Touch screen not best choice for disabled voters
By ALEDA J. DEVIES
COMMUNITY VOICES
Opinion Daytona Beach News-Journal June 22, 2005
A key point seems to have been lost in the varying and various arguments for and against touch-screen voting machines. The spirit and intent of the accessible voting law are to allow every disabled person the opportunity to cast his or her vote in private. The key word in the preceding sentence is "every." It is not acceptable to accommodate some of the disabled community and expect the rest of us to live with "business as usual." That is discrimination, and it is not legal.
Accommodating people with differing disabilities requires great flexibility in an accessible voting machine. What works for the visually or hearing or cognitively impaired does not necessarily work for people with mobility impairments. That is one specific shortcoming with the touch-screen machines which have been under consideration in Volusia County. People with limited use of their hands and arms may not be able to use the touch-screens. Quadriplegics (people who are disabled from the neck downward like the late actor Christopher Reeve) cannot use a touch-screen in the same way as someone who has use of their hands. They require a sip/puff device which uses air to activate the voting machine, much like one uses a straw to sip a soda.
Federal law mandates accessible voting equipment by Jan. 1, 2006. The State of Florida has chosen to shorten that time frame to July 1, 2005. The six months' difference means fewer accessible equipment options from which to choose, as all voting machines must be certified at the federal level, and then at the state level. Certain fully accessible voting machines (including one which uses the sip/puff device) are undergoing this certification process even as I write.
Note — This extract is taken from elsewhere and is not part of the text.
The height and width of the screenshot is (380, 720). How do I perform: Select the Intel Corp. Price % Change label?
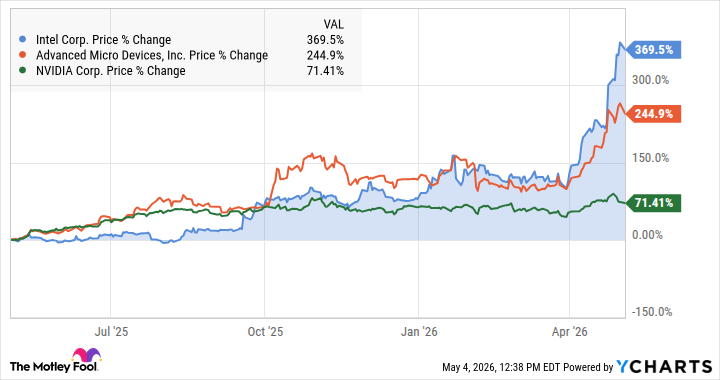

The state should abide by the Jan. 1, 2006, deadline, and allow federal certification to proceed.
The accessible voting machine nearing federal certification which uses a sip/puff mechanism is the same accessible voting machine that Deanie Lowe, retired supervisor of elections, and a number of disabled Volusia County residents evaluated last year. They decided this machine was the best choice with regard to accommodating people across the fullest range of disabilities, and it also provides a voter-verifiable paper trail the same paper ballot non-disabled people in this county use. The "best choice" machine was not the touch-screen machine which is being touted by current county and state election officials.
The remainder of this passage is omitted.